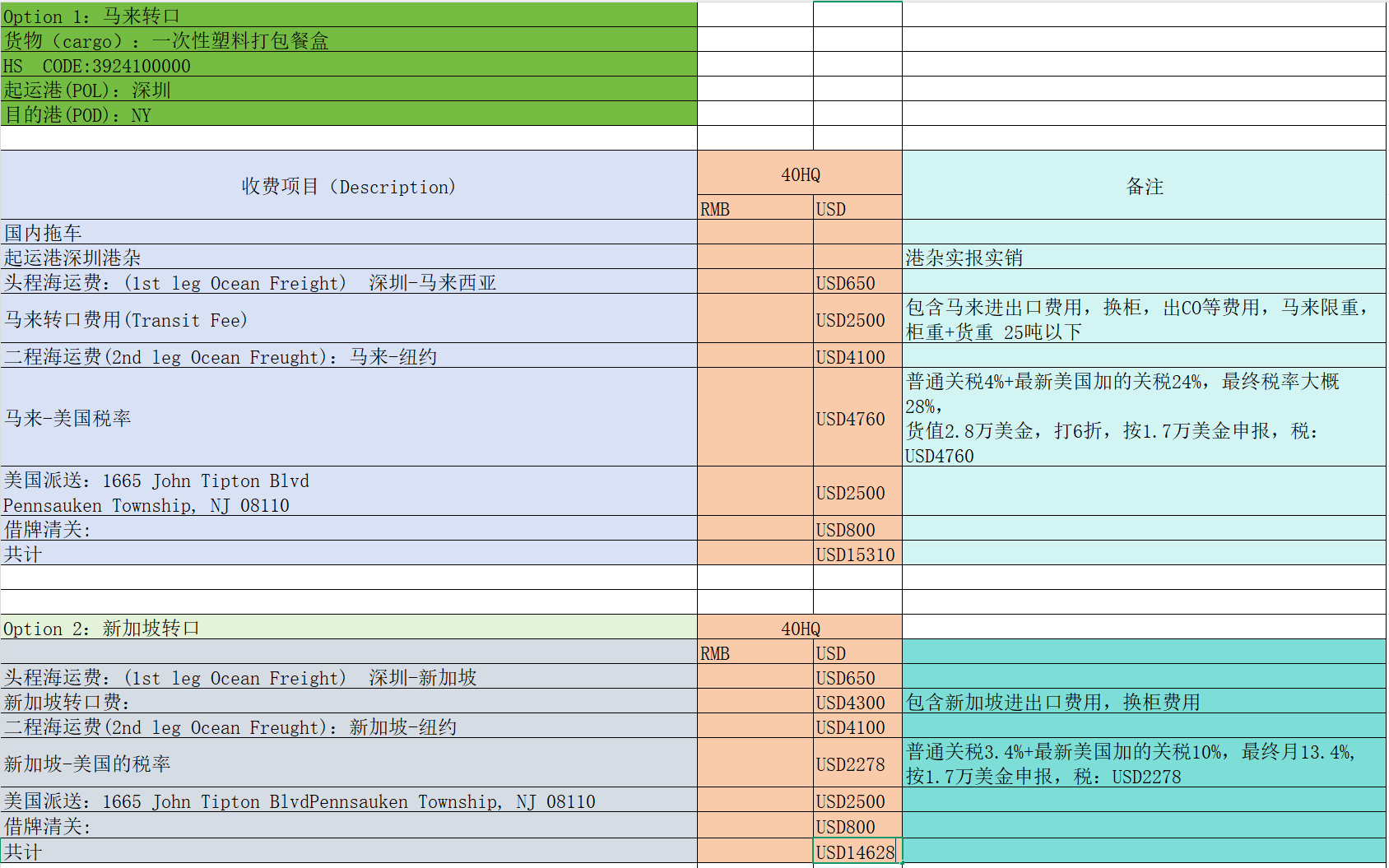This screenshot has height=868, width=1389.
Task: Click the 目的港(POD): NY cell
Action: (348, 115)
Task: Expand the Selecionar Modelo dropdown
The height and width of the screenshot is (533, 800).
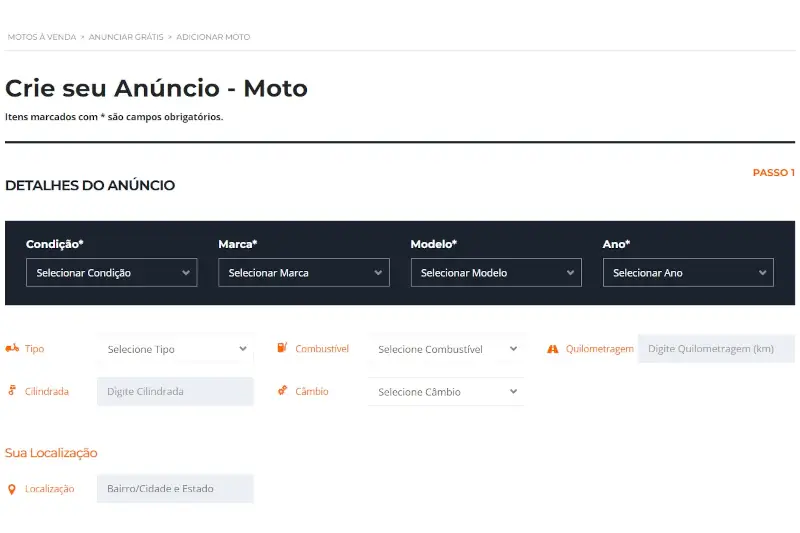Action: (496, 273)
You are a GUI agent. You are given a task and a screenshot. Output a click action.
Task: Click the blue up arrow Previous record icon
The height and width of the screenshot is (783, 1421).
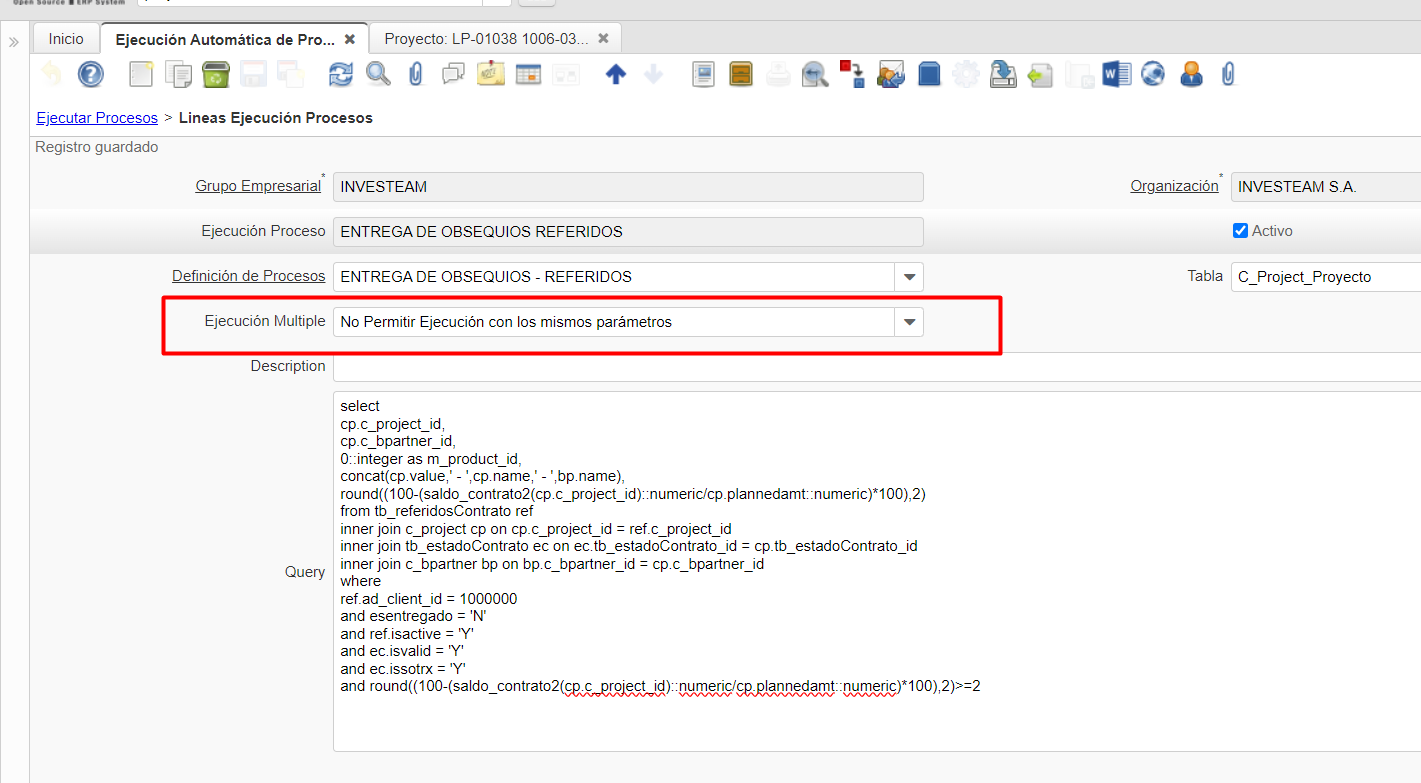(x=616, y=74)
###
Lay out every line of the listing above as a Markdown table with the columns Row and Line. Number the rows, and leave out blank lines and the pictures.

◆ **Complete response**
| Row | Line |
|---|---|
| 1 | This screenshot has height=868, width=1389. |
| 2 | Task: Click the 目的港(POD): NY cell |
| 3 | Action: (348, 115) |
| 4 | Task: Expand the Selecionar Modelo dropdown |
| 5 | The height and width of the screenshot is (533, 800). |
| 6 | Action: (496, 273) |
| 7 | You are a GUI agent. You are given a task and a screenshot. Output a click action. |
| 8 | Task: Click the blue up arrow Previous record icon |
| 9 | The height and width of the screenshot is (783, 1421). |
| 10 | (x=616, y=74) |